▶ [SELECTED EXCERPT]:
========================================
The third area of recent Commission focus has been conflicts of interest involving mutual funds and those who distribute fund shares. The Commission recently adopted a rule amendment to prohibit the use of brokerage commissions from a fund's portfolio securities transactions to compensate broker-dealers for distribution of a fund's shares. These rules target a practice that potentially compromises best execution of a fund's portfolio trades, increases portfolio turnover, and corrupts broker-dealers' recommendations to their customers.
The Commission also adopted enhanced disclosure standards that are designed to provide greater transparency regarding portfolio managers' incentives and potential conflicts of interest. The standards require a mutual fund to disclose the structure of its portfolio managers' compensation. For each type of compensation (e.g., salary, bonus, or deferred compensation), a fund is required to describe with specificity the criteria on which that type of compensation is based, for example, whether compensation is fixed or whether (and how) compensation varies based on the fund's pre-or after-tax performance or the value of assets held in the fund's portfolio. Funds must also disclose their portfolio managers' ownership of shares in the fund. In addition, they must disclose the number of other accounts (and the total assets in those accounts) that are also managed by the portfolio managers. The accounts required to be disclosed include hedge funds and pension funds.
At the end of August, mutual funds were, for the first time, required to disclose all of the proxy votes that they cast for the year ended June 30. Shining a light on mutual fund proxy voting may illuminate potential conflicts of interest - such as when a fund's adviser also manages the retirement plan assets of a company whose securities are held by the fund -- and discourage voting that is inconsistent with fund shareholders' best interests. Press reports indicate that a variety of third-party analysts have already begun to review the recently disclosed proxy vote data.
A fourth area targeted by the Commission is cost disclosure. Costs have a tremendous impact on the returns ultimately realized by a fund investor. For that reason, this has been a key area of disclosure reform. The Commission has recently completed three initiatives focused on cost and has two more significant initiatives underway.
First, the Commission adopted a requirement that semi-annual shareholder reports include the costs of a fund investment over the most recent six months stated in simple dollars and cents terms. This disclosure, which reveals the ongoing costs for a $1,000 investment, is intended to permit investors to readily estimate their actual costs and to compare the ongoing costs of fund ownership among different funds. Parenthetically, I would note that when the Commission adopted this new cost disclosure, it made another significant change in mutual fund reporting - requiring that funds disclose their complete portfolio holdings four times a year rather than two as previously required.
========================================
▶ [DATA SEGMENT]:
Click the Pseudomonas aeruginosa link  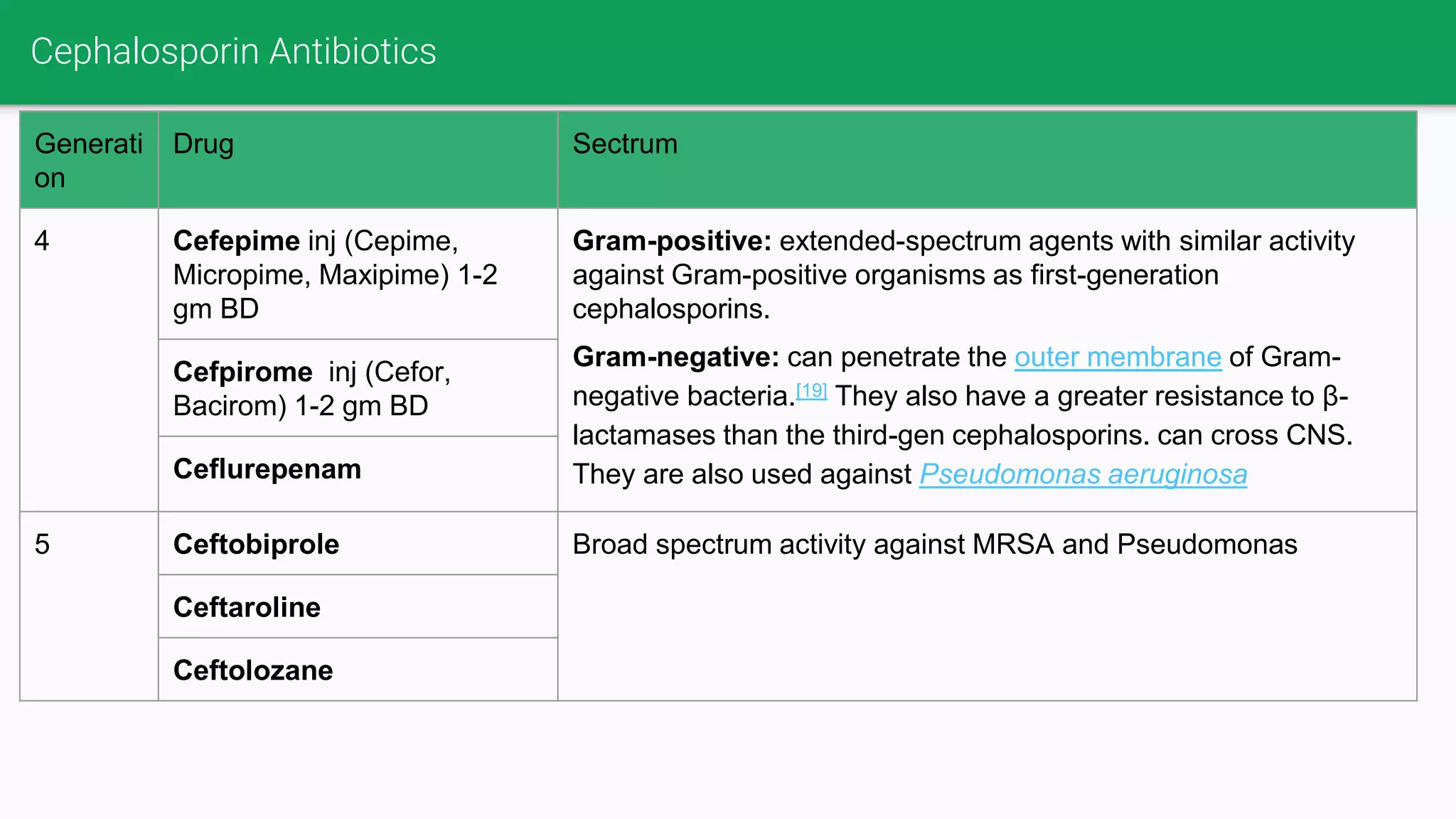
========================================
▶ [TASKS]:
(1) Write out the part of the passage on mutual fund oversight that opens with the words containing "First, the Commission" and closes with "as previously required.".
(2) Name every type of compensation that the passage on mutual fund oversight gives as an example.
The listing stands apart from the passage on mutual fund oversight.

▶ [THE RESPONSES]:
(1)
First, the Commission adopted a requirement that semi-annual shareholder reports include the costs of a fund investment over the most recent six months stated in simple dollars and cents terms. This disclosure, which reveals the ongoing costs for a $1,000 investment, is intended to permit investors to readily estimate their actual costs and to compare the ongoing costs of fund ownership among different funds. Parenthetically, I would note that when the Commission adopted this new cost disclosure, it made another significant change in mutual fund reporting - requiring that funds disclose their complete portfolio holdings four times a year rather than two as previously required.

(2) Salary, bonus, deferred compensation